Andy Herring, Commercial and Strategy Product Manager at Gamma, and Ed Savory, Channel Head for the South East at Gamma, focused much of the discussion on the impact on small businesses rather than the large corporates that have traditionally dominated compliance conversations.

Savory cited UK card fraud losses of more than GBP £572 million and said the direct effect on smaller merchants can be severe when disputed transactions lead to chargebacks.

“Chargebacks happen when a transaction is questioned by the cardholder, whether because of suspected fraud or because they believe they were charged the wrong amount,” Savory said. “That starts a process that usually ends with the customer seeking a refund. For a small business, a few chargebacks a month can have a significant impact. The average cost is between sixty pounds and sixty-five pounds per chargeback, and that is before you add the time spent dealing with queries, complaints, banks and providers. It quickly becomes a major issue for small businesses.”

Herring said customer discussions often need to move away from fear of fines and towards the immediate commercial effects of taking card details incorrectly over the phone. He added that one of the sharpest risks for a small firm is the possibility of losing access to merchant services if it fails to comply.

According to the executives, any business that accepts credit card payments by phone could fall within scope, regardless of size. They pointed to sectors including retail, hospitality, automotive services, florists, takeaways, garages, dentists and skip hire firms as examples of businesses that may still rely on informal payment handling.

Broad market

Savory said many firms still ask customers to read card numbers aloud, repeat them back or trust staff not to write them down. He argued that such habits remain common across the high street and in service businesses despite the risks.

He added that the impact of chargebacks and related costs can be greater for a small florist with two or three staff than for a large corporation.

That point underpins Gamma’s pitch to channel partners. Rather than treating PCI as a specialist issue limited to heavily regulated sectors, the company wants resellers to see it as a broader cross-sell opportunity within their existing unified communications customer base.
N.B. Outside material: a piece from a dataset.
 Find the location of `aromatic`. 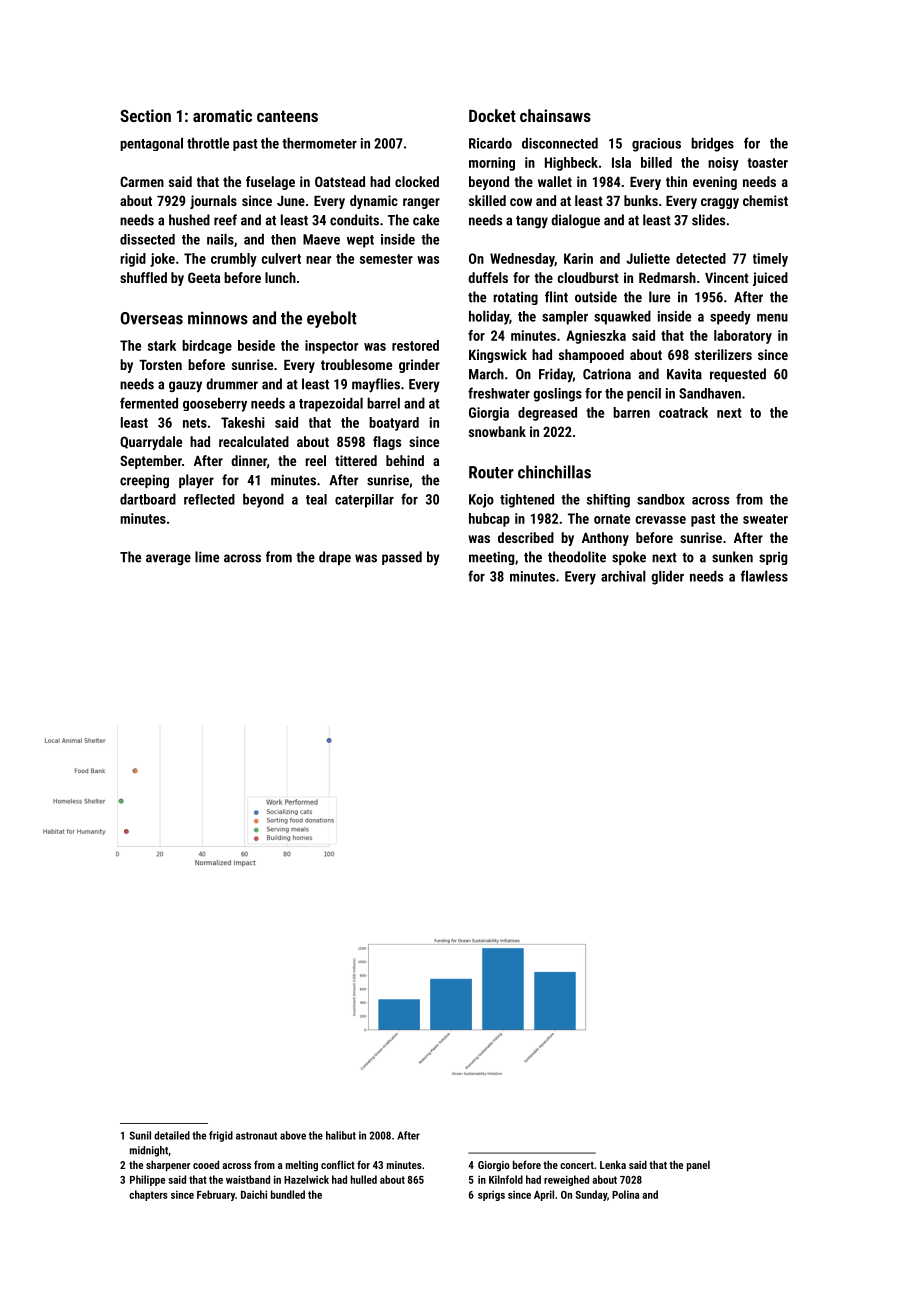

aromatic is located at coordinates (222, 115).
Herring said businesses that already buy communications services may be easier to approach on payment security because the supplier relationship is already in place. Savory added that this can help partners present themselves as trusted advisers rather than focusing only on price or contract renewal.

Product detail

The pair also described how Gamma’s iPECS-based PCI offer is structured. Herring said the company uses a per-user monthly pricing model, in contrast to rival offers that can include setup charges running into four figures as well as transaction fees.

He also described a LinkPay option for customers that prefer to send a payment link by SMS, email or WhatsApp instead of taking card details verbally during a call. The option is aimed at businesses such as builders’ merchants and garages, where payment may be made after a booking or service call.
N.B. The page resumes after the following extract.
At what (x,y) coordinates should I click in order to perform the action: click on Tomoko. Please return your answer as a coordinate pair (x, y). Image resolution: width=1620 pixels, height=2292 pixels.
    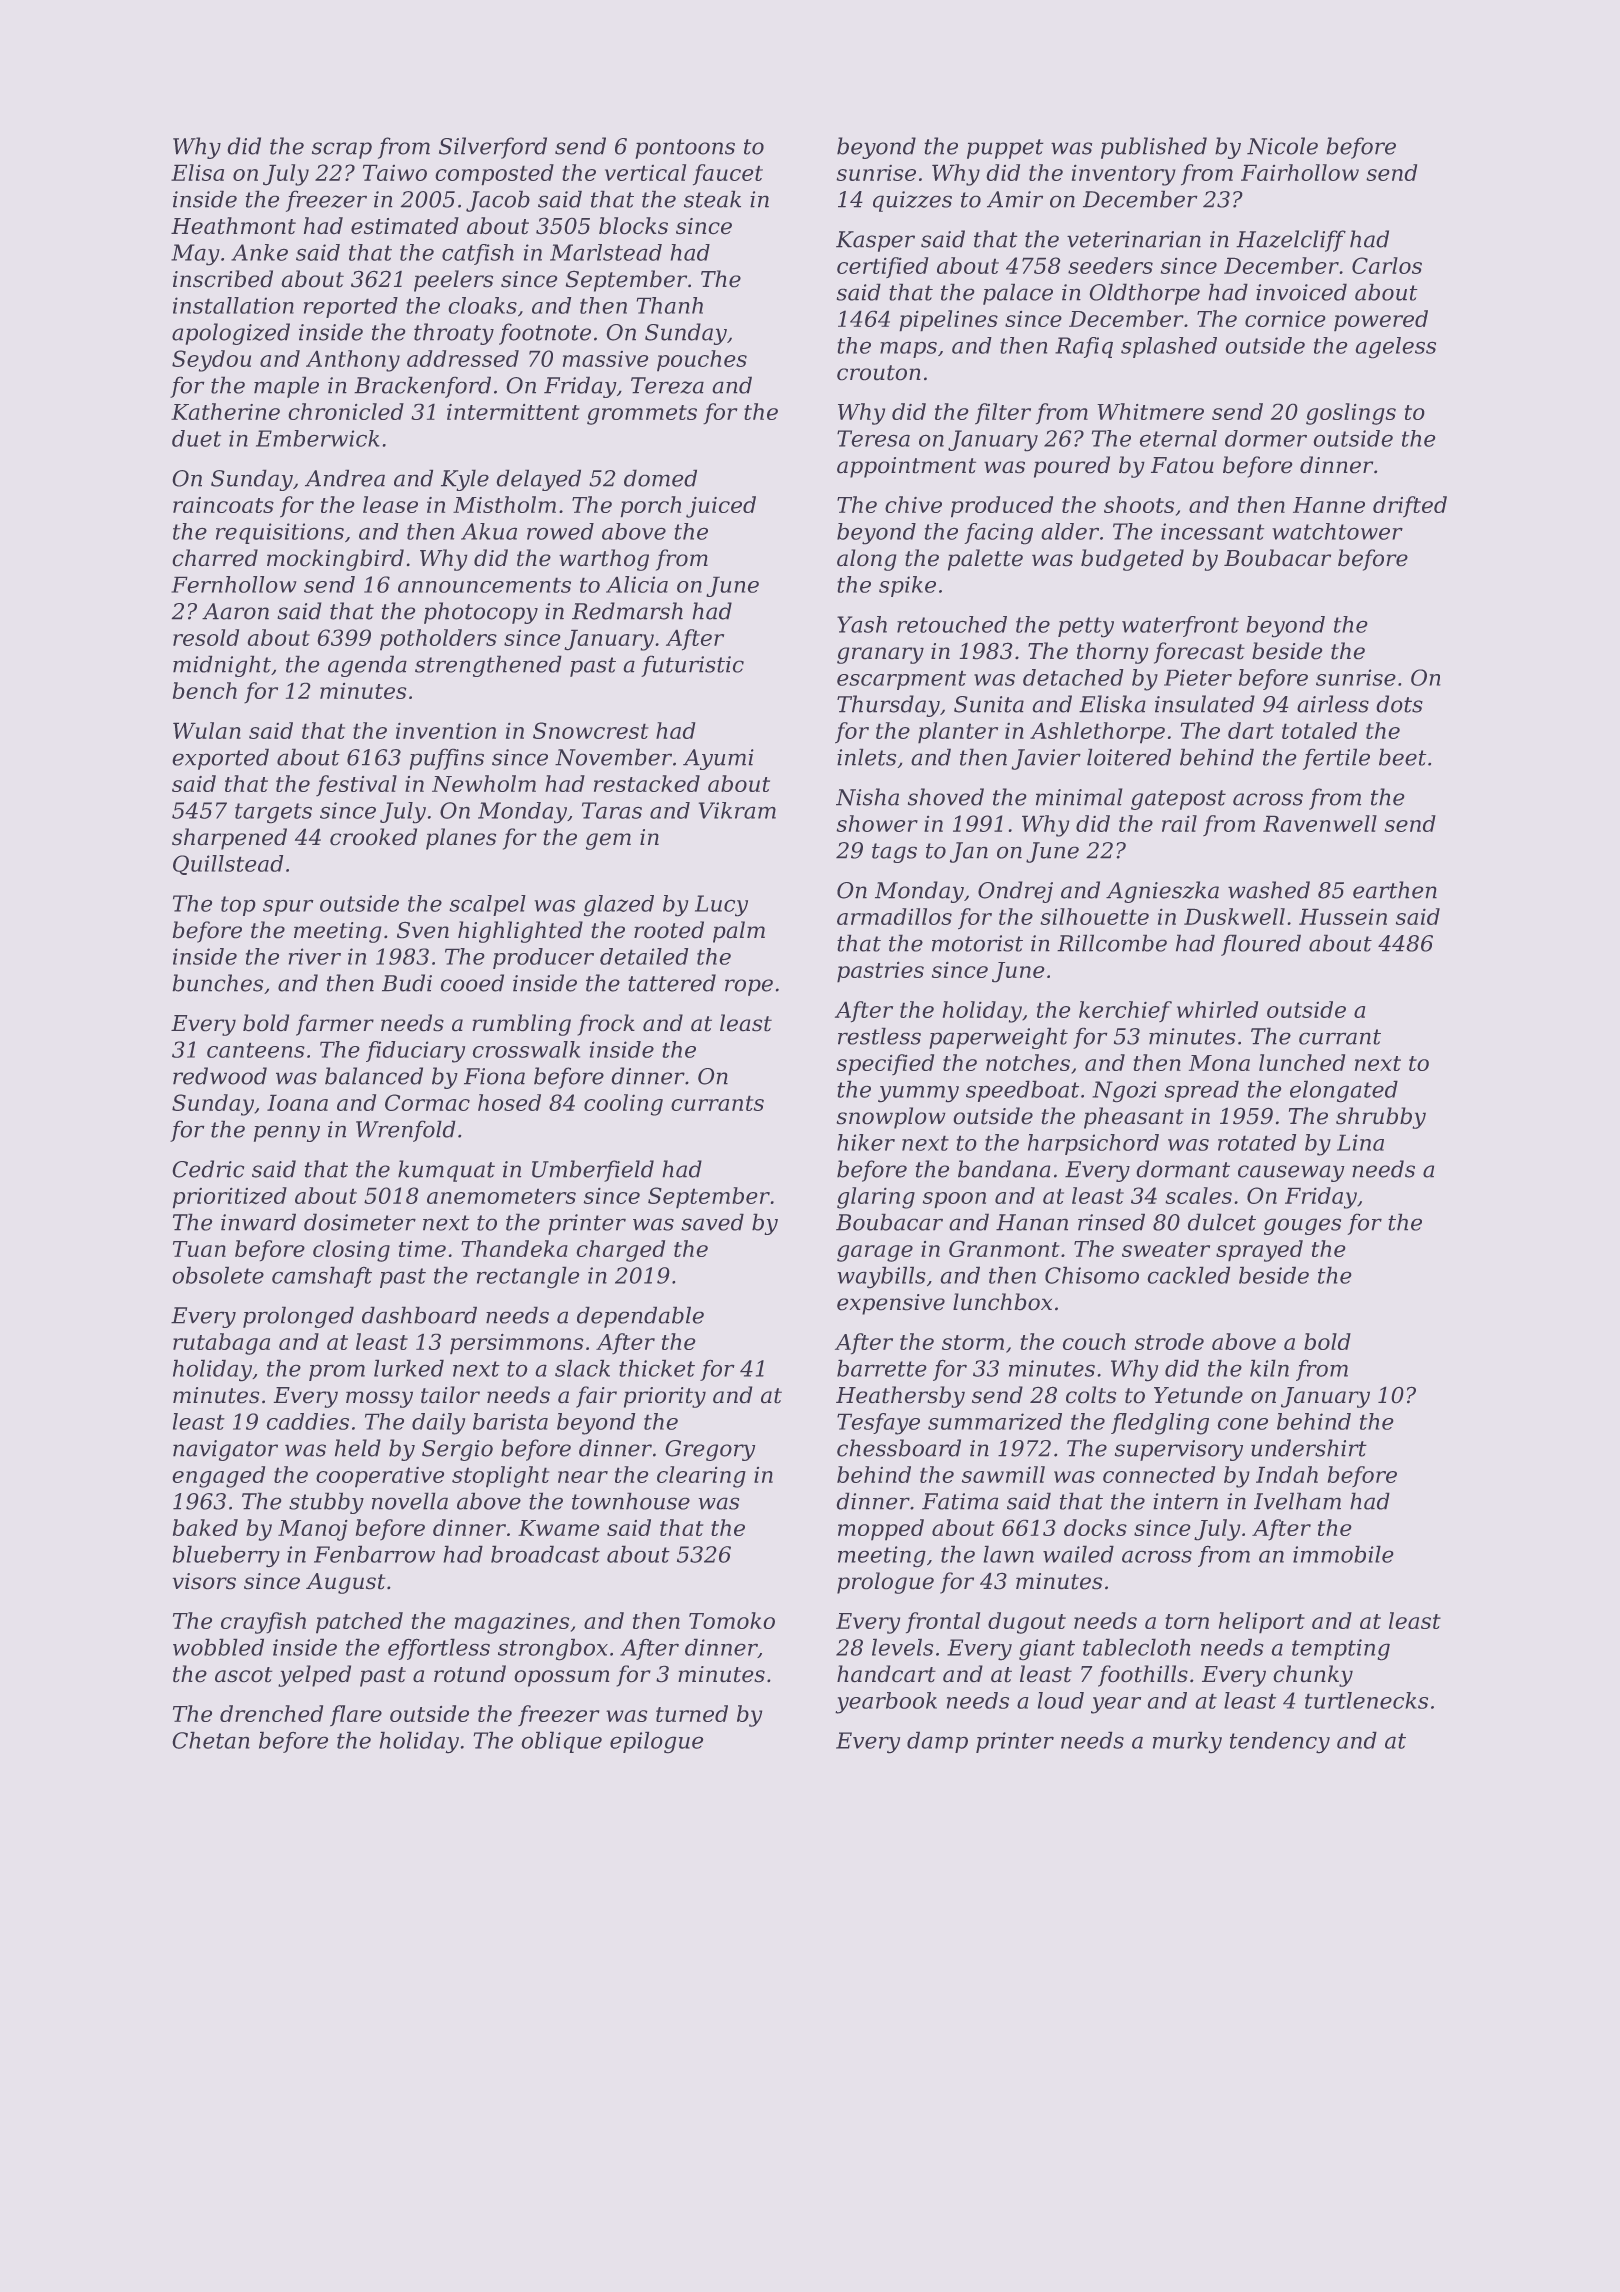
    Looking at the image, I should click on (732, 1620).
For live telephone payments, Herring said the system uses a dedicated PCI trunk and a four-digit code to start a secure transaction. Keypad tones are stripped from the call data so they do not appear in recordings, while the agent sees only limited masked card information through a portal.

That matters for businesses that need to record calls for compliance or operational reasons. Herring said the system also injects silence into the call while card numbers are entered, preventing spoken digits from being captured if a customer reads them out from habit.
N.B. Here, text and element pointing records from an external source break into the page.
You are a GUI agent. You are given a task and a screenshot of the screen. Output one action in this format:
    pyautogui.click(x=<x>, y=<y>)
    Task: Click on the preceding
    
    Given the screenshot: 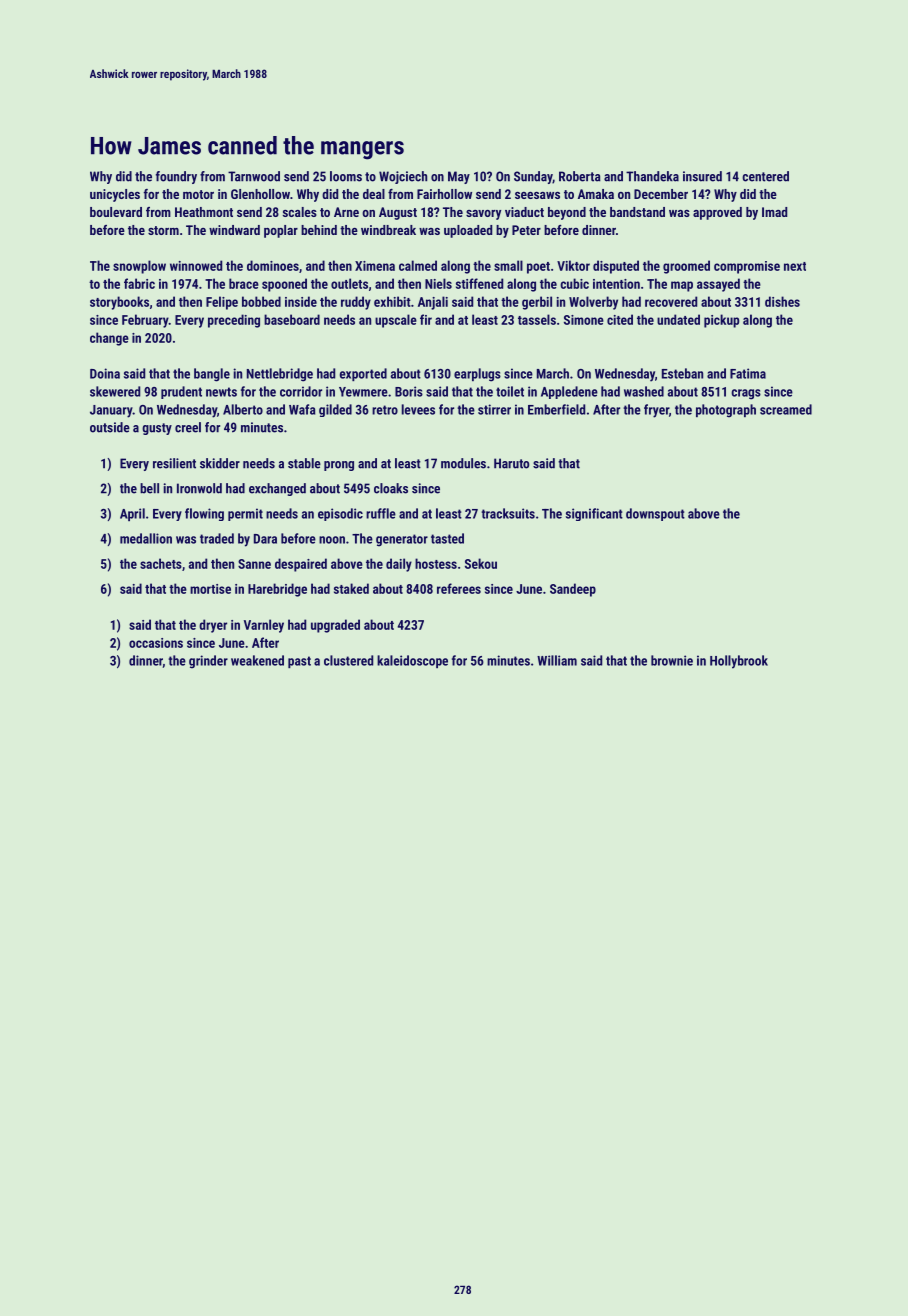 What is the action you would take?
    pyautogui.click(x=234, y=321)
Savory said the system works with major payment service providers in the UK. Herring put the current total at thirteen or fourteen and said additional providers can be added where needed.

The two men repeatedly returned to the economics for smaller firms, framing the offer as a fixed monthly cost against the unpredictable cost of disputed payments and internal admin time. Savory said businesses across the high street, from florists and hairdressers to dentists, need services like this. He described it as a form of insurance that helps protect against chargebacks and fraud, supports compliance and reduces risk for a manageable fixed fee.